Mais les nuits haïtiennes ne sauraient se réduire à ces moments de prédilection de l’irruption des «zobop», « baka » et autres créatures diaboliques de l’imaginaire mystique haïtien; c’est aussi le temps choisi par le pouvoir politique pour exécuter ceux et celles qui s’opposent à ses diktats. Jean Dany Joachim en fait le sujet de son long poème intitulé «La nuit obscure» dans lequel il raconte l’assassinat, par des hommes lourdement armés, du père du narrateur qui «parlait de justice et de liberté dans une page ouverte» (pg.132).

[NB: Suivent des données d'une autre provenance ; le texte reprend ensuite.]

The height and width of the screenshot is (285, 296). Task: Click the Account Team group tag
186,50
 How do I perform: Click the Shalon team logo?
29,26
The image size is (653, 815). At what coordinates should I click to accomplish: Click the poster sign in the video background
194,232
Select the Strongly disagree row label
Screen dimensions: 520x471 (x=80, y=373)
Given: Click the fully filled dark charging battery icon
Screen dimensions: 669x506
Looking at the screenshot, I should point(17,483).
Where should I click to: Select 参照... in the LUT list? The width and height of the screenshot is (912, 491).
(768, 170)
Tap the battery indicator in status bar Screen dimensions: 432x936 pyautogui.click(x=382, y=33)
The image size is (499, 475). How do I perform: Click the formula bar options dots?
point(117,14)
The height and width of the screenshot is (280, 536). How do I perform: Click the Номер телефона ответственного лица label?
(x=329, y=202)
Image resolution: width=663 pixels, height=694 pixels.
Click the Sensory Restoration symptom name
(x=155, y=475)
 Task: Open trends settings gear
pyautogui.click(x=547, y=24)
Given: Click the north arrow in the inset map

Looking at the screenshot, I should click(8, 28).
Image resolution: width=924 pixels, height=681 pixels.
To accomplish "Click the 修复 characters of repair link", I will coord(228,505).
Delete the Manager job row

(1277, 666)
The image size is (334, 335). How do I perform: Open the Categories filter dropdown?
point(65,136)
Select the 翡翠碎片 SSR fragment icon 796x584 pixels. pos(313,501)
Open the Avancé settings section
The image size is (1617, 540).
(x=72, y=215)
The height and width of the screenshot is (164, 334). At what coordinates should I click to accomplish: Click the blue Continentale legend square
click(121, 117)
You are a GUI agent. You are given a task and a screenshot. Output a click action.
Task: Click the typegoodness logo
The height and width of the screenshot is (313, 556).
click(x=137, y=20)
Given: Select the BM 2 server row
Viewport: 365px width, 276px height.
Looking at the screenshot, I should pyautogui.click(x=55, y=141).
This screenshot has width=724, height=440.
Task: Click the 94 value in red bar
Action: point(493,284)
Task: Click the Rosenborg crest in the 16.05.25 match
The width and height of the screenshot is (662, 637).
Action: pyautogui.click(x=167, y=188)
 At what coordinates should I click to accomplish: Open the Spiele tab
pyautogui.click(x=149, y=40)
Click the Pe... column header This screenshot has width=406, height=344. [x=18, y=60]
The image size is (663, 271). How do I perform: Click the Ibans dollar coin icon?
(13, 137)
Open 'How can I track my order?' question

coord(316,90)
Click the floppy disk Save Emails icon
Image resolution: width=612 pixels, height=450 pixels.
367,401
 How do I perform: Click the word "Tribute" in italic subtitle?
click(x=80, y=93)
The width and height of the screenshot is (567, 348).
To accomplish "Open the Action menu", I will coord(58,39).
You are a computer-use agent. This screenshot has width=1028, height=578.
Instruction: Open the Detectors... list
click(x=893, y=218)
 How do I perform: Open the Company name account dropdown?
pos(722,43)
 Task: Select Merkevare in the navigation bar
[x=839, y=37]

Je ne saurais terminer cette recension sans mentionner la place occupée par la langue créole tout au long de ces trente récits si divers. Dans chaque page se déploient tantôt un mot créole, une expression créole, une ou des phrases complètes créoles. Ils expriment un aspect de la culture haïtienne, une subtilité du vodou haïtien que la langue française se trouve incapable de rendre. Les auteurs haïtiens se trouvent donc forcés de faire usage de la langue locale, le créole haïtien, la seule capable d’exprimer l’épaisseur et la profondeur de l’expérience haïtienne.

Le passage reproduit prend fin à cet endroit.